An INNER JOIN shows you exact matches. What about when you want to compare all the values in one table with another, to see which rows match? That's when you can use a LEFT JOIN.

A LEFT JOIN will return ALL rows in the first table, and any matching rows in the right table. If there aren't any matches in the right table for a particular row, then a NULL is returned. This quickly lets you assess the gaps in your data, and how many you have.

  • Complete the LEFT JOIN, returning all rows from the specified columns from invoiceline and any matches from invoice.
SELECT
  invoiceline_id,
  unit_price,
  quantity,
  billing_state
  -- Specify the source table
FROM invoiceline
  -- Complete the join to the invoice table
LEFT JOIN invoice
ON invoiceline.invoice_id = invoice.invoice_id;

RIGHT JOIN

Let's now try some RIGHT joins. A RIGHT join will return all rows from the right hand table, plus any matches from the left hand side table.

In addition to performing a RIGHT join, you'll also learn how to avoid problems when different tables have the same column names, by fully qualifying the column in your select statement. Remember, we do this by prefixing the column name with the table name.

For this exercise, we'll return to the Chinook database from earlier in the chapter.

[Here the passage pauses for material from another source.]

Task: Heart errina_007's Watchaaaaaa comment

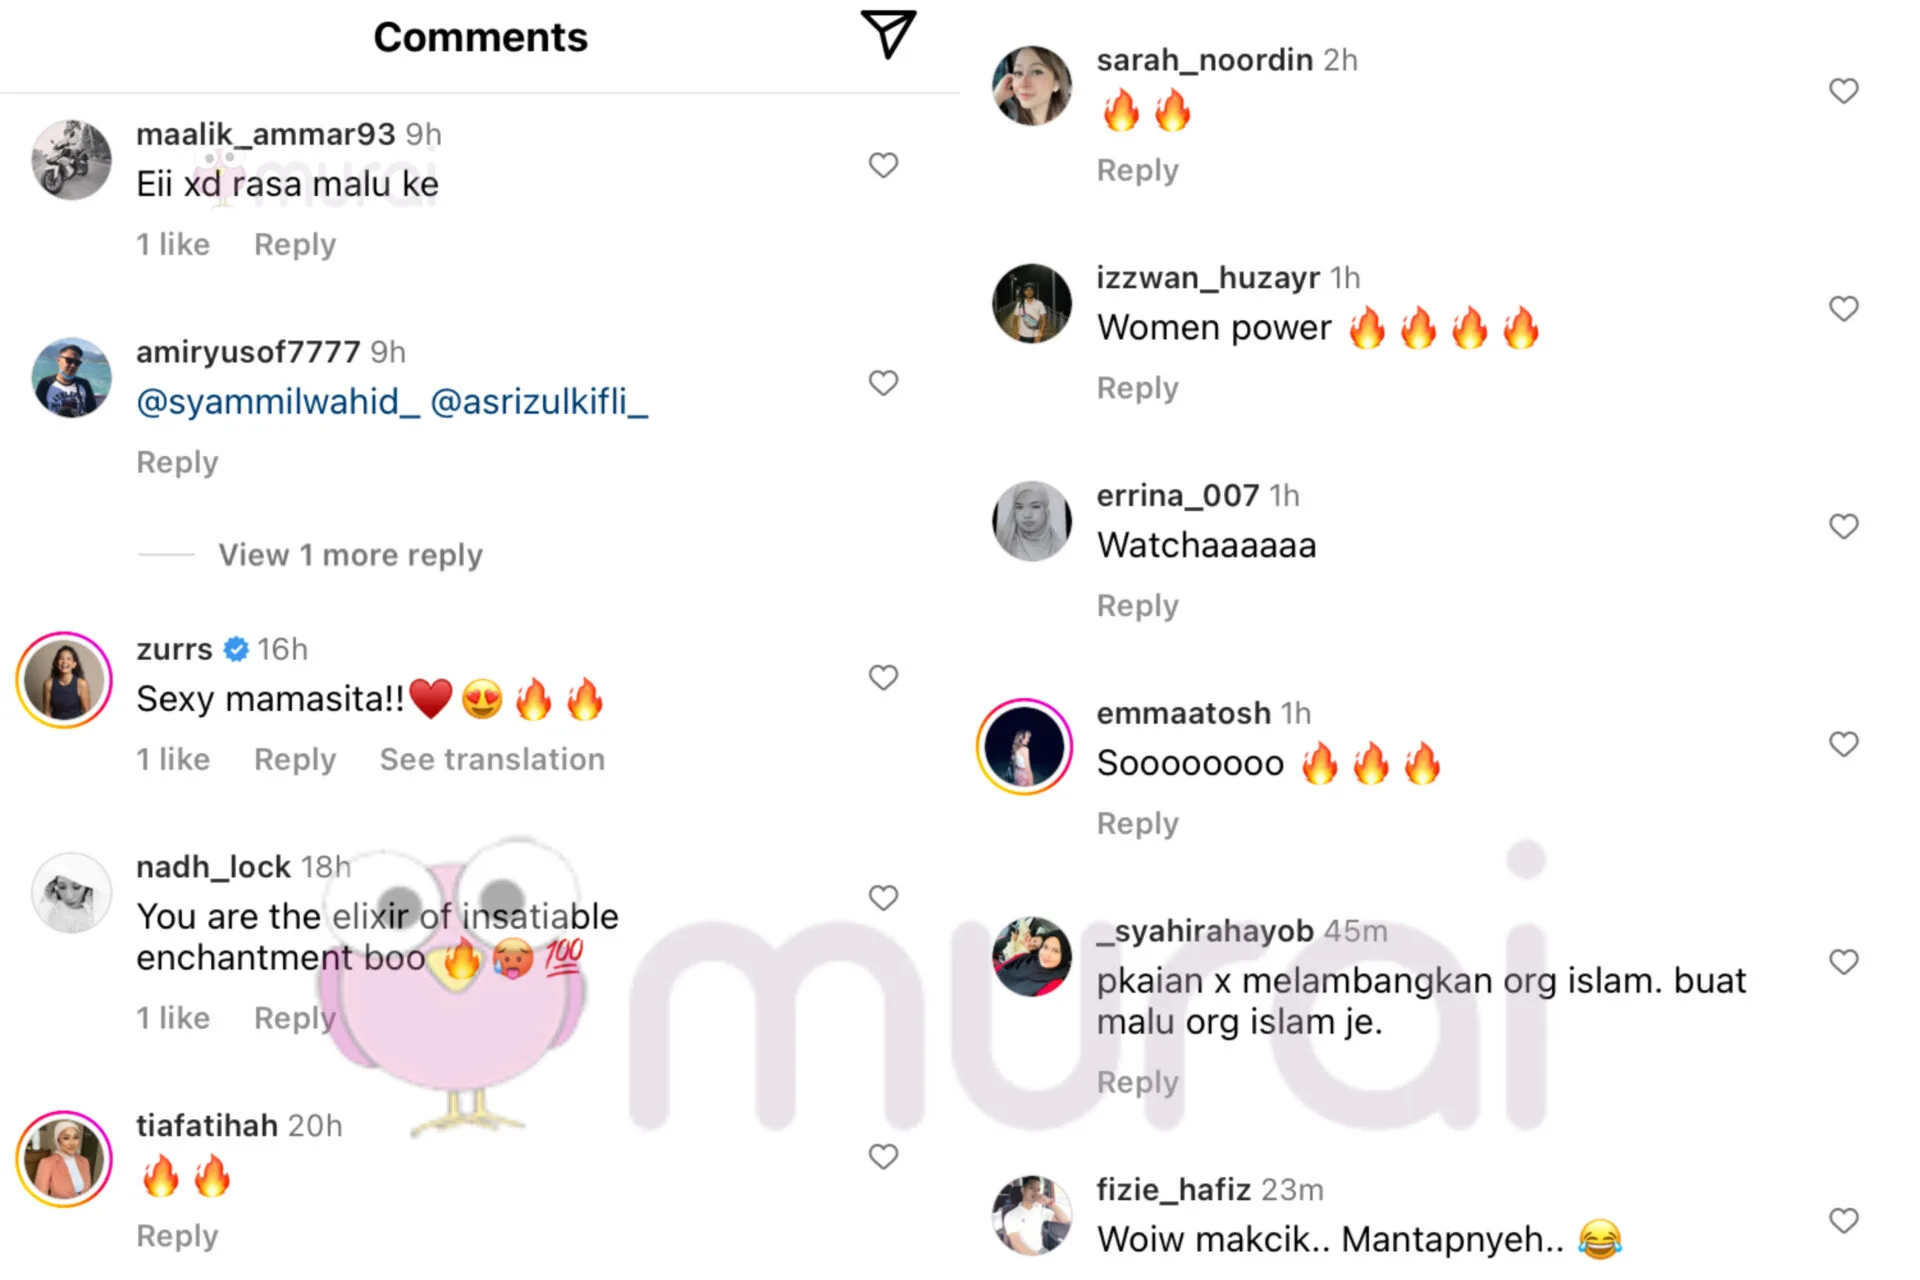Action: (x=1844, y=527)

  • SELECT the fully qualified column names album_id from album and name from artist. Then, join the tables so that only matching rows are returned (non-matches should be discarded).
-- SELECT the fully qualified album_id column from the album table
SELECT
  album_id,
  title,
  album.artist_id,
  -- SELECT the fully qualified name column from the artist table
  name as artist
FROM album
-- Perform a join to return only rows that match from both tables
INNER JOIN artist ON album.artist_id = artist.artist_id
WHERE album.album_id IN (213,214)
  • To complete the query, join the album table to the track table using the relevant fully qualified album_id column. The album table is on the left-hand side of the join, and the additional join should return all matches or NULLs.
SELECT
  album.album_id,
  title,
  album.artist_id,
  artist.name as artist
FROM album
INNER JOIN artist ON album.artist_id = artist.artist_id
-- Perform the correct join type to return matches or NULLS from the track table
LEFT JOIN track on album.album_id = track.album_id
WHERE album.album_id IN (213,214)

Notes 9: UNION and UNION ALL

Combine results of multiple queries.

  • When we have same structure of multiple query result i.e. same number of columns, columns listed in the same order and have similar data types, then we can join or merge the results into one output table using UNION.
  • The only difference between the two clauses is that UNION ALL returns all rows including duplicate rows whereas UNION returns only unique rows. UNION is generally slower to run as it takes time to discard the duplicates.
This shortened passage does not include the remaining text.